How do you sack your MP?

 The answer to the question in my title is you can't apart from at a General Election. Then the electorate are usually more focused on voting for a party than the actual candidate who, however inadequate, ends up living to fight another day.

Between elections there is nothing you can do even if what he says he will do he contradicts with his actions. The simplest reason as to why what politicians say and do diverge is I believe because in the end they put party loyalty above their own principles and beliefs which are in any event usually pretty flexible! I would also point out that in supporting their party they may well be disregarding the views of the majority in their constituency.

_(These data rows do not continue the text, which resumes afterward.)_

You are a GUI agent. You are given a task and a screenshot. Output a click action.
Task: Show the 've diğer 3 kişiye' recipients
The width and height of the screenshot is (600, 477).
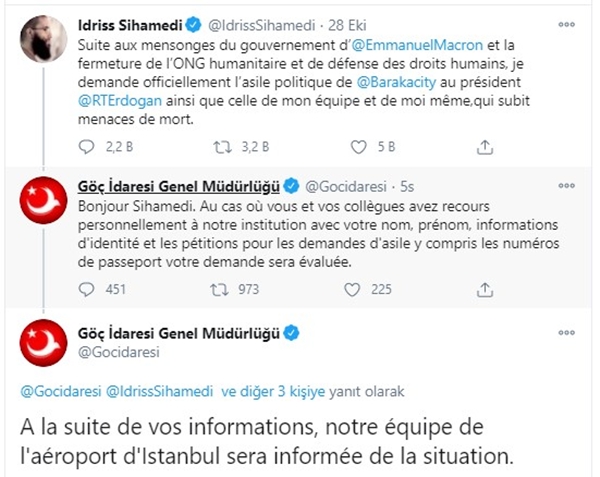[x=273, y=392]
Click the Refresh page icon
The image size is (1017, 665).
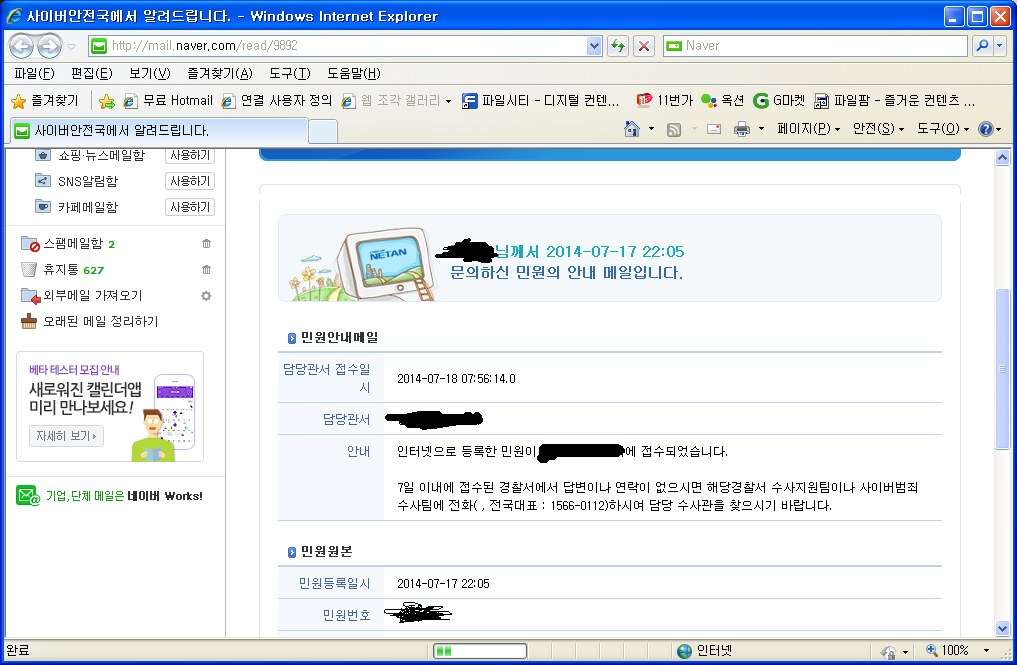(x=618, y=46)
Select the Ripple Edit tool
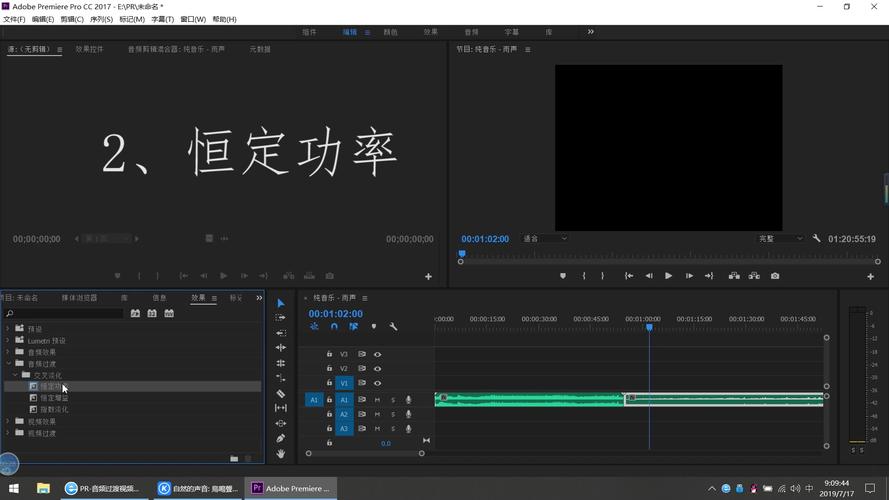The height and width of the screenshot is (500, 889). pos(281,348)
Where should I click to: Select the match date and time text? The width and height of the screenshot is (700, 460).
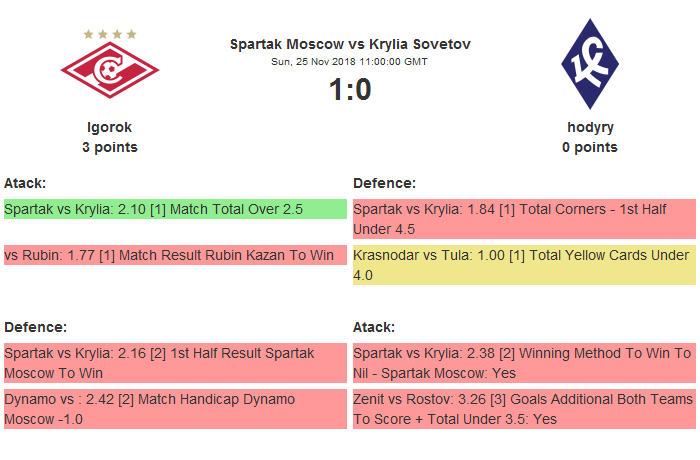pyautogui.click(x=350, y=62)
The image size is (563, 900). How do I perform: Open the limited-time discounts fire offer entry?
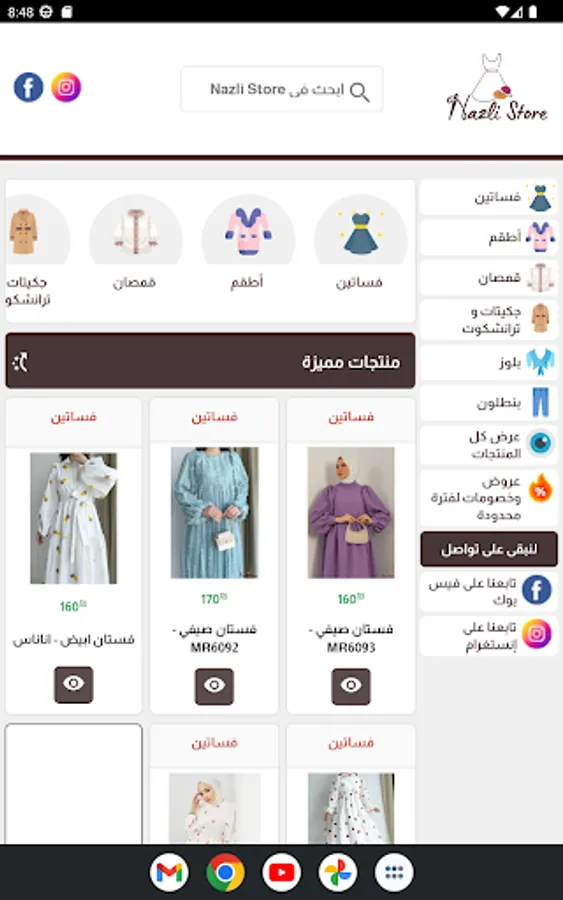(489, 498)
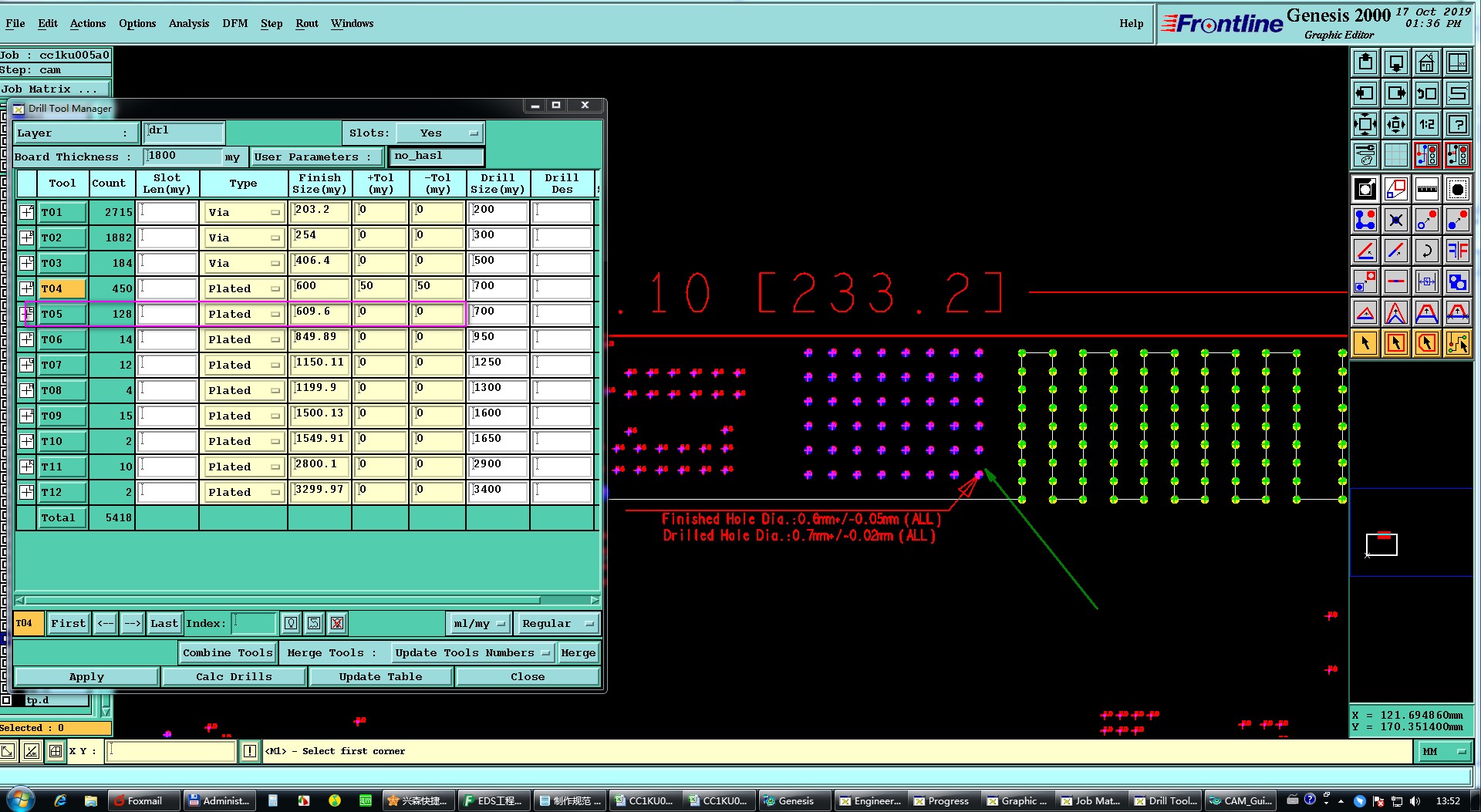Viewport: 1481px width, 812px height.
Task: Choose the net selection cursor icon
Action: pyautogui.click(x=1457, y=343)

Recently the Tory MP Bob Stewart was interviewed on Talk Radio about the PM's new Tier System and said he had no choice but to support his PM. He however admitted that in his constiuency there were those who supported the measures and those who didn't. What of course he will never know is what the majority felt.

In our second demand 'Real Local Government' we suggest it should be up to each constituency whether they wanted a system of recall and if one now existed in Bob Stewart's constituency then if enough people wanted to they could raise a vote of no confidence in him. Then there would be no question as to whether his support for his party was also accepted by his constituents.

A system of MP recall is 'Real Local Democracy' and, I cannot help feeling like so many Tory MPs, the 'gutless' Bob Stewart might just find that it helped stiffen his backbone to put his constituents first.

 

3 comments:

  1. from https://www.parliament.uk/about/mps-and-lords/members/
    "The UK public elects Members of Parliament (MPs) to represent their interests and concerns in the House of Commons."

    The title of your piece is How do you sack your MP?

    But I don't have one of those. There is someone in parliament from my constituency, who represents parliament to me. I have some marginal importance one day every 5 years, but outside of that, he is busy pursuing his life's ambition to be PM. I very much doubt he'll get there but then Jim Hacker did!

    (James George "Jim" Hacker, Baron Hacker of Islington, KG, PC, BSc (Lond.), Hon. DCL (Oxon.) Minister of the Department of Administrative Affairs, )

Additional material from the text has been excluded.